人は何時かは死ぬ、70まで生きても、30で死んでも同じ.本当にそうならば、30から70までは死んでるのと同じことに、生きている価値が無いことになる.今日一日が単に過ぎ去ればよい、彼は生きている価値を何も見いだすことが出来ない、そうした日々を過ごしていた.
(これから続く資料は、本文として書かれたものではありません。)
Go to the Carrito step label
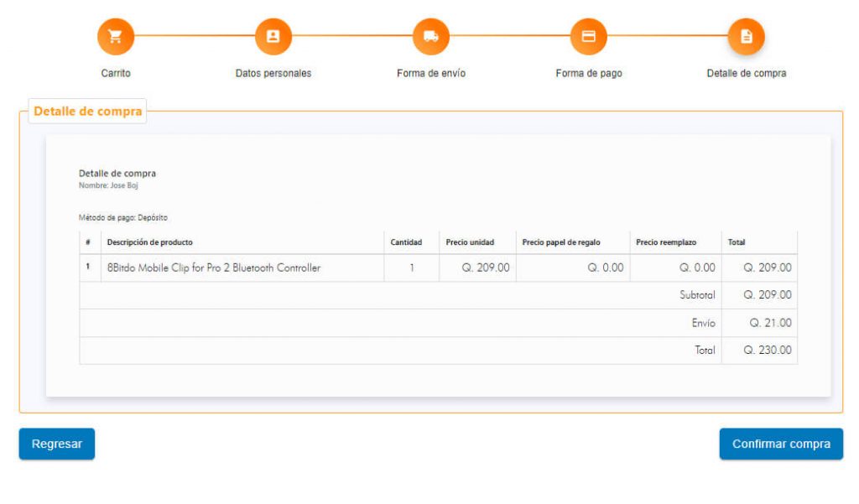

母親が死んでも、別段悲しいとも感じなかった.なんでもいいから早く葬儀を済ませて家に帰りたかったのであろう.
好きな女が出来て身体を求め合っても、結婚生活の夢を抱くことは出来なかった.
彼は、悲しい感情も、楽しい感情も、どちらも押し殺して生きていた.それが為に、相手がナイフを構えて向かってこようとしたとき、何も考えることも無く、4発の銃弾を撃ってしまった.好きな女が出来ても楽しい結婚生活を想い描くことが出来なかったように、人を殺すことに対して、悲しい感情を抱くことが出来なかったと言ってよいであろう.

『最後に言うことはないか?』、裁判長に問われて、
『殺意はなかった』と、彼は言い張ったのだが.....

一番の有罪の決め手になったのは、友人の男に騙されて、娼婦の女に手紙を書いたことであろうか.この時も、彼は友人に騙されたとは言わなかった.あくまでも友人だと思っていると言った.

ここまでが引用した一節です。